__Trecho para leitura__
* * *
Isaías 11.1-9 Estudando para aprender
1.
Introdução
Quero
iniciar fazendo uma apreciação subjetiva e dizer que o texto em foco tem, a meu
ver, uma construção literária bonita. As imagens são riquíssimas: um toco, um
broto e uma raiz falam por si. E o que dizer de uma vara que concretiza o
sentido das palavras que saem da boca? Ou do sopro de lábios que mata
perversos? E o que dizer da imagem do cinto bem afivelado, comparado à justiça?
Certamente é bem diferente da comparação da justiça com pura conversa. Lobos e
ovelhas, leopardos e cabritinhos, bezerros e leões, vacas e ursas, filhotes de
vacas e ursas juntos, leões e bois, criancinhas e cobras, crianças guiando,
filhotes pastando, criança enfiando a mão em toca, águas enchendo o mar. São
muitas tentativas de encontrar um recurso para mostrar um futuro não
perceptível a “olho nu”, isto é, a partir do que se costuma enxergar no dia a dia.
* * *
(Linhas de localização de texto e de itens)
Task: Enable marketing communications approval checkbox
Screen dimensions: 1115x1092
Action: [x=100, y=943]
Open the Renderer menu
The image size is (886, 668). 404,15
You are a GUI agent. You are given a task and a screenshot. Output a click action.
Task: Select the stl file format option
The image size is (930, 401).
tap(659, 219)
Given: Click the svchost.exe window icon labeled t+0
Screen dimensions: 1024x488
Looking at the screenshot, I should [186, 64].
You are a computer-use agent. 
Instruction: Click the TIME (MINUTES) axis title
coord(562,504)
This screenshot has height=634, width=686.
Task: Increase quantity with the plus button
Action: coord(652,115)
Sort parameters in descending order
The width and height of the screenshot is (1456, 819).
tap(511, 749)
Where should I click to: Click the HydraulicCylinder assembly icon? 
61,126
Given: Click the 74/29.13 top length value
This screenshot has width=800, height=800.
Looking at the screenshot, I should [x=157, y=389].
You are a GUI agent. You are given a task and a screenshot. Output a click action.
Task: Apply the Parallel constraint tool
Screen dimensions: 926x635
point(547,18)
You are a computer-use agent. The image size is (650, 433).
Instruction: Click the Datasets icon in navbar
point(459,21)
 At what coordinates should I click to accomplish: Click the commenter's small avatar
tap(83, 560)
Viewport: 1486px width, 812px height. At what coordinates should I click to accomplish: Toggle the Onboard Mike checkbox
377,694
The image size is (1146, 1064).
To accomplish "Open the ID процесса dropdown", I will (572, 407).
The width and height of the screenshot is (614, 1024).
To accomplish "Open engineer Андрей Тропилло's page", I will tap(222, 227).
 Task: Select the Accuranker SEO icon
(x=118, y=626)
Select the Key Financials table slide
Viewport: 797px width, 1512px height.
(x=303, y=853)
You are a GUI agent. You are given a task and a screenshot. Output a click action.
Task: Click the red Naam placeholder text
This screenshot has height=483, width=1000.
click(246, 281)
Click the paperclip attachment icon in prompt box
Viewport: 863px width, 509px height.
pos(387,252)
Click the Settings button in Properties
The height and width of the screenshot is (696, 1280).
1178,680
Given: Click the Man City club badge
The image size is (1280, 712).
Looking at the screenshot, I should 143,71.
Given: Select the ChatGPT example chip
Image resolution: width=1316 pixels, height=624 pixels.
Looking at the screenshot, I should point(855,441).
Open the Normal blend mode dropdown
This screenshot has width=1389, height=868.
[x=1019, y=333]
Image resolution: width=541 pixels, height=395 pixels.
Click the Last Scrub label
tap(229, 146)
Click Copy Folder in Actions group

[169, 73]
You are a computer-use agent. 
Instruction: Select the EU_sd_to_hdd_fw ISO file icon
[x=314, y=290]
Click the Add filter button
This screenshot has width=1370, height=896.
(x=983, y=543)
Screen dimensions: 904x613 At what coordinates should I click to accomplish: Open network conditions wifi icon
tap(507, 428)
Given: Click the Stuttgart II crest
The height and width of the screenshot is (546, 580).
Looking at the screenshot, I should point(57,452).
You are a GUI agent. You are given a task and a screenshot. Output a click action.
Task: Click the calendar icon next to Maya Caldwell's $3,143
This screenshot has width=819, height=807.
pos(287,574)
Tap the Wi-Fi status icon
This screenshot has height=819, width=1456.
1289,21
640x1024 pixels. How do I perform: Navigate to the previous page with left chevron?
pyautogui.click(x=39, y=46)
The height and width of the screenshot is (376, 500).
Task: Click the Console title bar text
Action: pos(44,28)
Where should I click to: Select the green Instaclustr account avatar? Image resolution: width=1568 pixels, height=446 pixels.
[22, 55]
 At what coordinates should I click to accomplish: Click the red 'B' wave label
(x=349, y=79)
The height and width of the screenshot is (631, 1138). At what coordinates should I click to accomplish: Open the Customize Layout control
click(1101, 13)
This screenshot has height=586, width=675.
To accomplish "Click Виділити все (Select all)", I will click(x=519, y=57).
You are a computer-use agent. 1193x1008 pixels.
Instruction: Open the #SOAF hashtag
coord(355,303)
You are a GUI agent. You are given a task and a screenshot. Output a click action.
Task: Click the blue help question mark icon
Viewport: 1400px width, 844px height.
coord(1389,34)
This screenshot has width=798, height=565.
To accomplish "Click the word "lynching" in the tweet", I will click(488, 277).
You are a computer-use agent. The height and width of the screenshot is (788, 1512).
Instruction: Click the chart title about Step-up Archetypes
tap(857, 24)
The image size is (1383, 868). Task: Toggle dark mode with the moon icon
* * *
Extraia do trecho sobre Isaías 11.1-9 tudo o que vai desde "Certamente é bem" até "no dia a dia.", copiando-o sem nenhuma alteração.

__Em resposta__
Certamente é bem diferente da comparação da justiça com pura conversa. Lobos e
ovelhas, leopardos e cabritinhos, bezerros e leões, vacas e ursas, filhotes de
vacas e ursas juntos, leões e bois, criancinhas e cobras, crianças guiando,
filhotes pastando, criança enfiando a mão em toca, águas enchendo o mar. São
muitas tentativas de encontrar um recurso para mostrar um futuro não
perceptível a “olho nu”, isto é, a partir do que se costuma enxergar no dia a dia.